The GDPR will cause challenges for connected care developers
December 2017 by Anders Frick, Senior Analyst, Berg Insight
According to a new research report from the IoT analyst firm Berg Insight, the upcoming implementation of the General Data Protection Regulation (GDPR) in 2018 will cause challenges for companies in the telecare industry. Telecare and telehealth apps and devices are potentially generating huge amounts of data that could be used for various purposes. Today, data is increasingly more used to help patients without the need of the patient’s own active involvement. This includes various kinds of health data as well as user location and movement data which could be used to identify abnormalities. If a user does things differently, for example not leaving or going to the bed as usual, a notification can be sent to relatives or care givers.
Legislative authorities in the EU are developing and designing legal frameworks that should be in line with the new data driven world of mobile health. As part of this, the European Commission will in 2018 implement a General Data Protection Regulation (GDPR) that aims to harmonise data protection rules in the EU, ensuring legal certainty for businesses and increasing trust on eHealth services with a consistent high level of protection of individuals. The GDPR aims primarily to give control back to citizens and residents over their personal data and to simplify the regulatory environment for international businesses by unifying the regulation within the EU. When the GDPR takes effect, it will replace the data protection directive and it becomes enforceable from May 25 next year after a two-year transition period. It does not require national governments to pass any enabling legislation and will be directly binding and applicable.

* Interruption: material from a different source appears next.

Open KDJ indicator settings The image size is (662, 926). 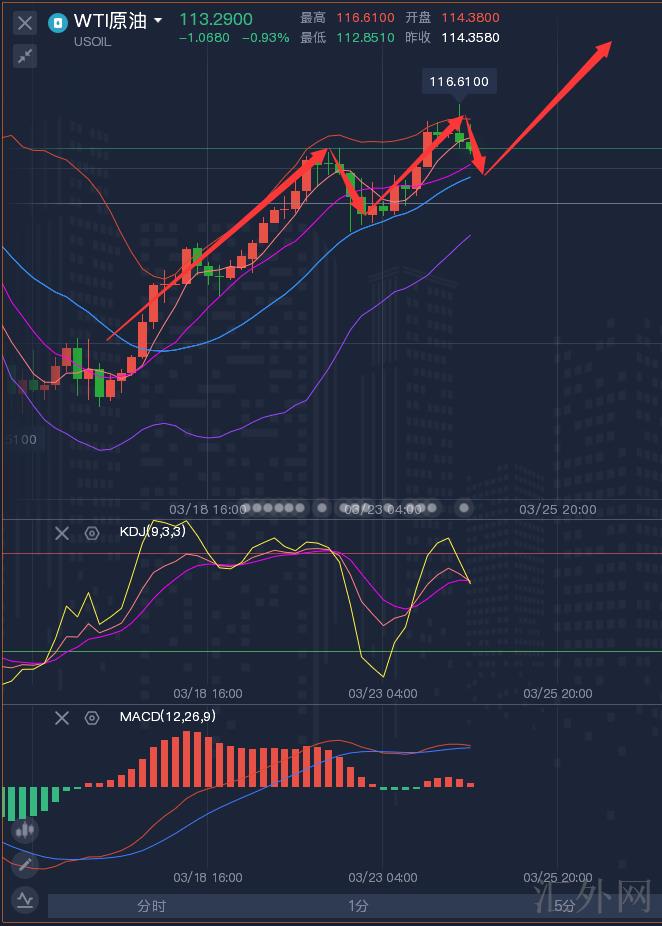[92, 533]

“While the future is data driven, end-users do care more and more about integrity aspects. The GDPR aims to increase privacy for the end-user which is a step in the right direction. The regulation by default actually prohibits processing of health data unless explicit consent has been given. At the same time, this will cause challenges for those telecare and telehealth solution providers that are not proactively working on their preparations. If the solution providers are not enough prepared for handling, processing and storing sensitive data in accordance to GDPR, they could risk heavy fines if not fulfilling the requirements”, says Anders Frick, Senior Analyst, Berg Insight.